What you are asked to do -> When a line of the entries contains the word "Given", report that line.

(Collection entries)
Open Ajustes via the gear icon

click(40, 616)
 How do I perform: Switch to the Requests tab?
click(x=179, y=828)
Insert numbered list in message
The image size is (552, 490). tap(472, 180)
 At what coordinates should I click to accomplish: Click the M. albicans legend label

* * *

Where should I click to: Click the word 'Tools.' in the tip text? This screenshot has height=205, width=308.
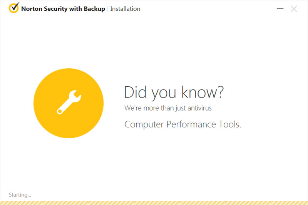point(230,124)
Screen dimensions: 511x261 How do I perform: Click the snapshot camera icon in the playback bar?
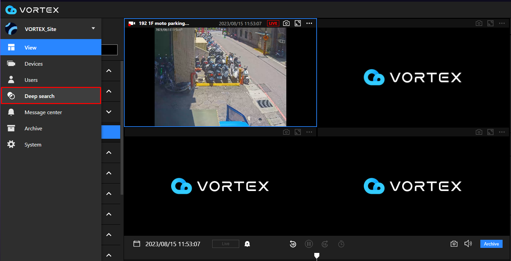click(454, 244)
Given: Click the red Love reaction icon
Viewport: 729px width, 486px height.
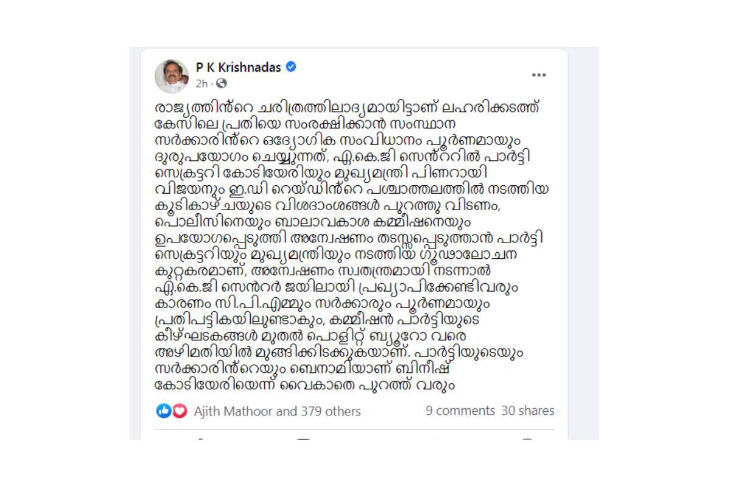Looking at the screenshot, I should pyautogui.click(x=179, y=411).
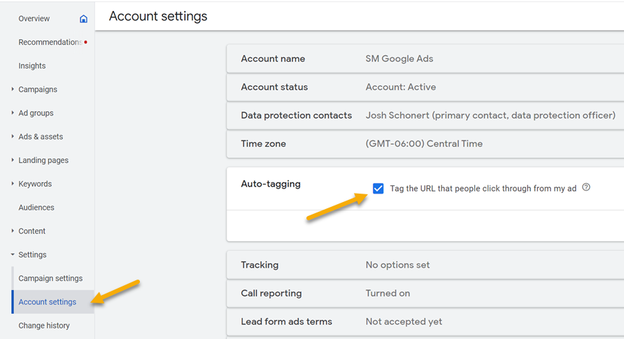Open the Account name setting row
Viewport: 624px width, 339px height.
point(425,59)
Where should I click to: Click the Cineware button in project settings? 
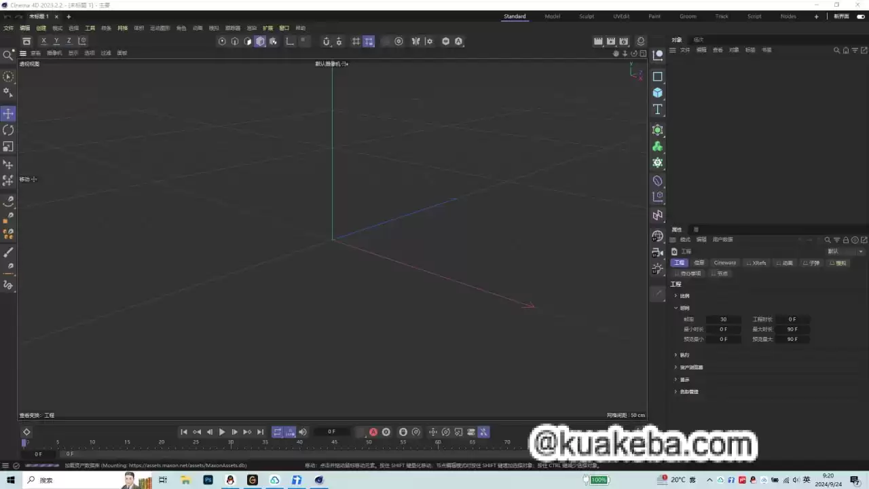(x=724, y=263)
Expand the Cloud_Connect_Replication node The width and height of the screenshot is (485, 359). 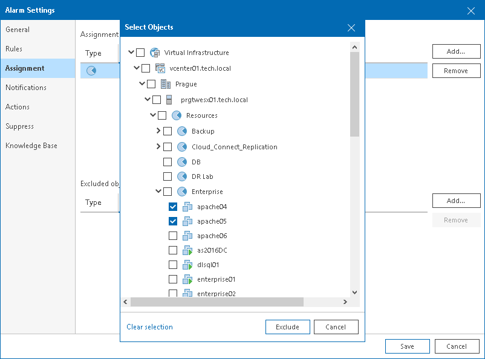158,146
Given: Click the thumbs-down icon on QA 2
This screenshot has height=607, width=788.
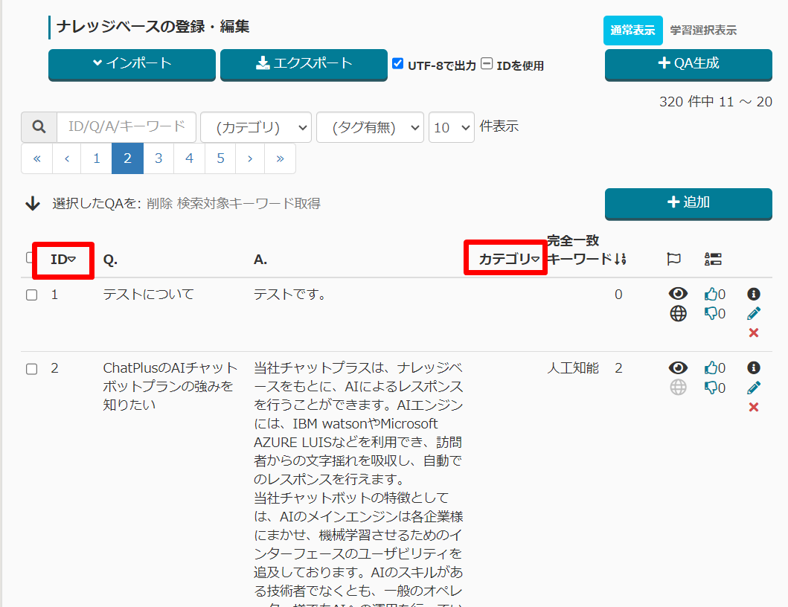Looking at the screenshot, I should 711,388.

---

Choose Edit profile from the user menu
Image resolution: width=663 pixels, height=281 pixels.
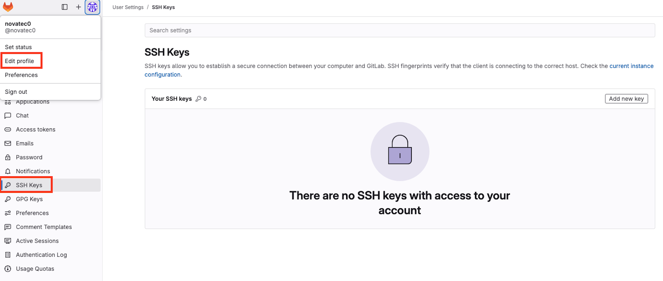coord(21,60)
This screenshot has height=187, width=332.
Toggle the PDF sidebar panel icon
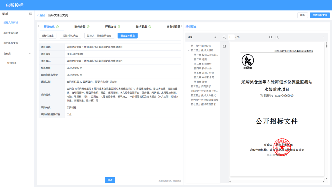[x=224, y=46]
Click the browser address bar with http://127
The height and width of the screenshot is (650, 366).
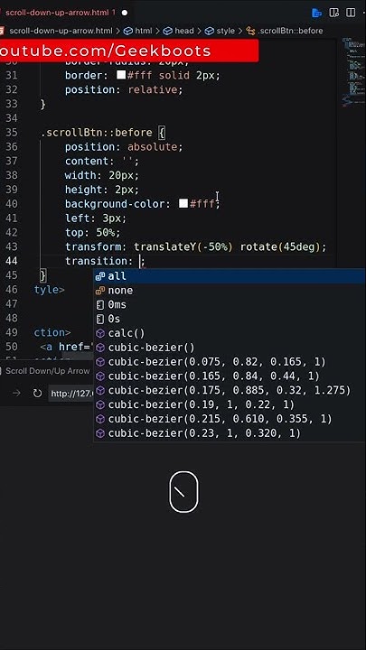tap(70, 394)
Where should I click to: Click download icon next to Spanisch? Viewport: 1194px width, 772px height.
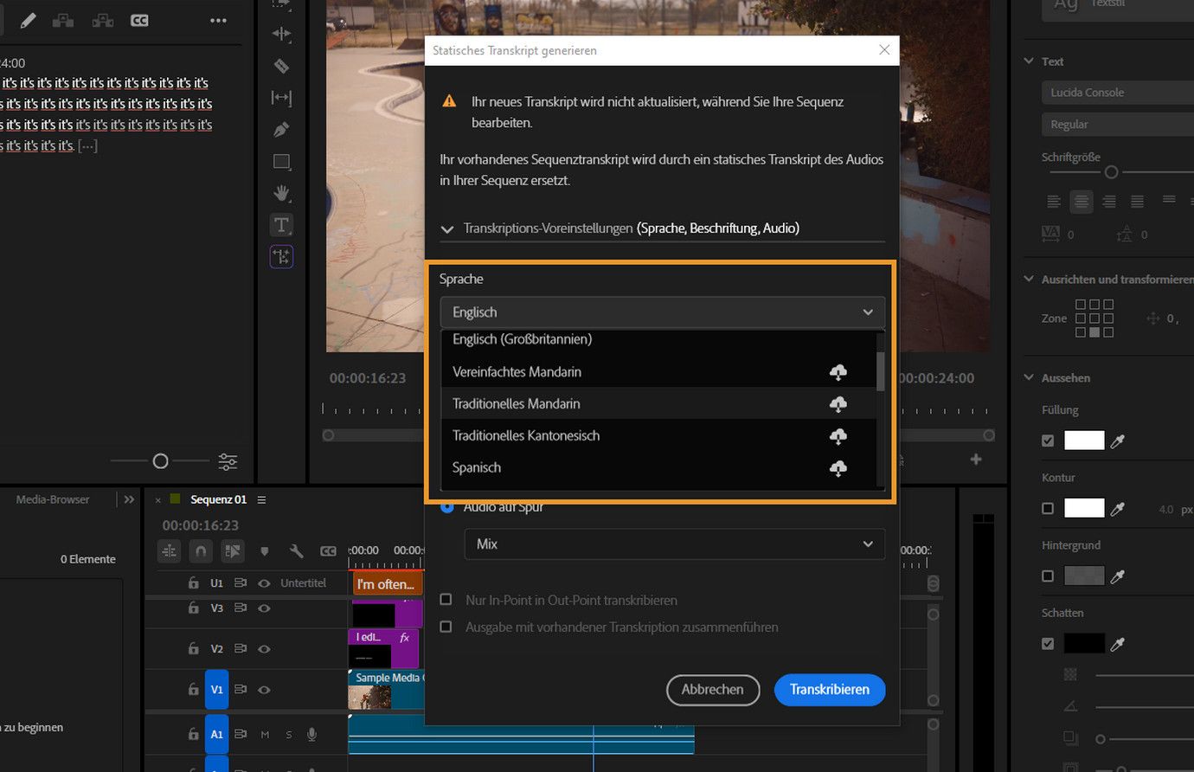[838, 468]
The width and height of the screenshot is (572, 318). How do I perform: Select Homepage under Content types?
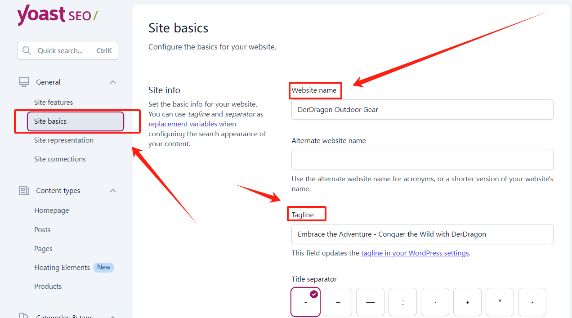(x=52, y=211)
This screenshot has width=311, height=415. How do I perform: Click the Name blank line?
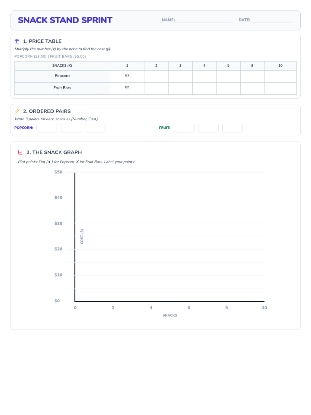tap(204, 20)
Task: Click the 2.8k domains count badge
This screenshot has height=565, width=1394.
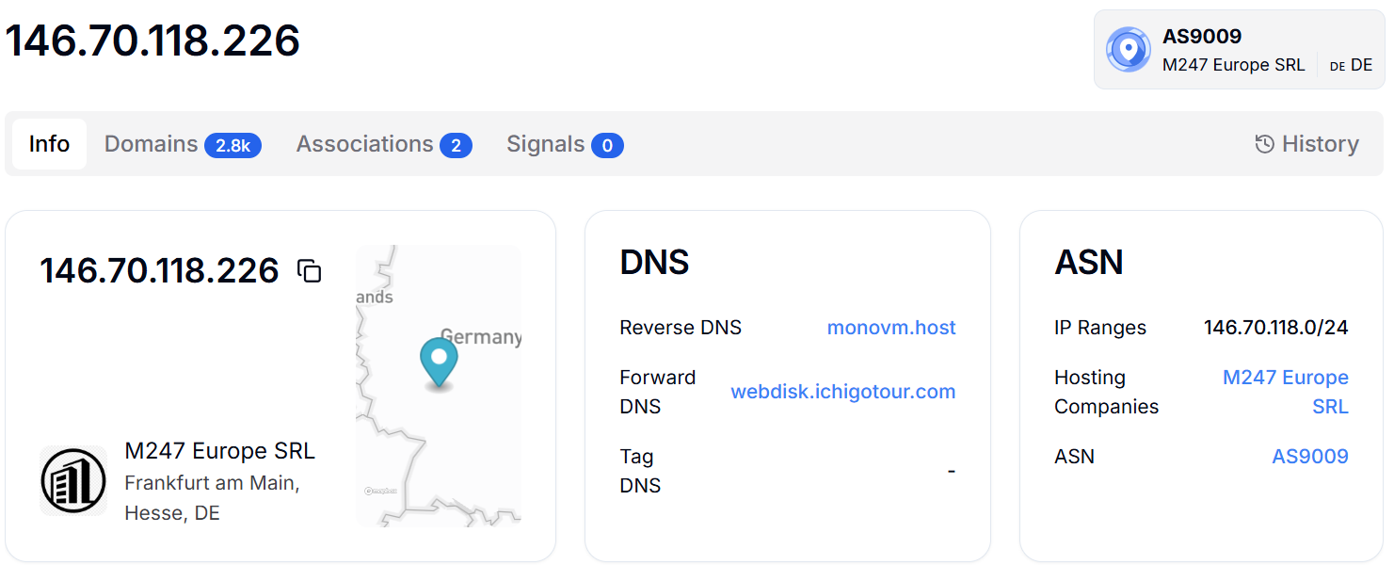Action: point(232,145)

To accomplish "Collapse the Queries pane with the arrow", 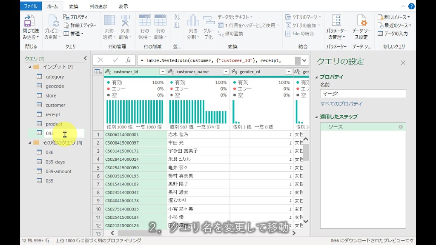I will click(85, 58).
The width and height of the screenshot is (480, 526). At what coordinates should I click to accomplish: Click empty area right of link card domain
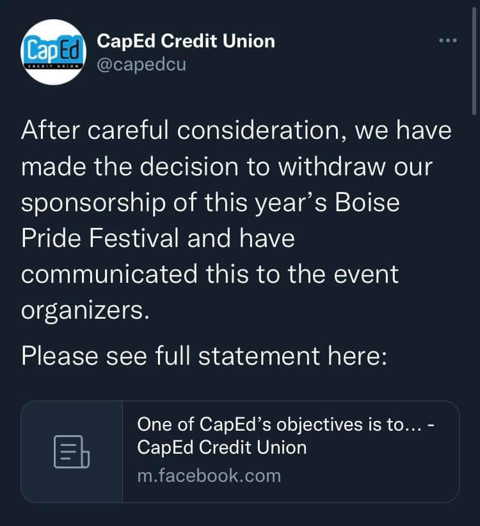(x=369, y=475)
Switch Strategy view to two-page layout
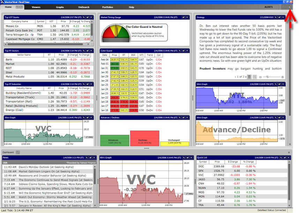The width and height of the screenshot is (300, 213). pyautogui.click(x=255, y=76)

Result for this task ->
Given: Click the red Love reaction icon
Given: Click the thumbs-down icon on QA 2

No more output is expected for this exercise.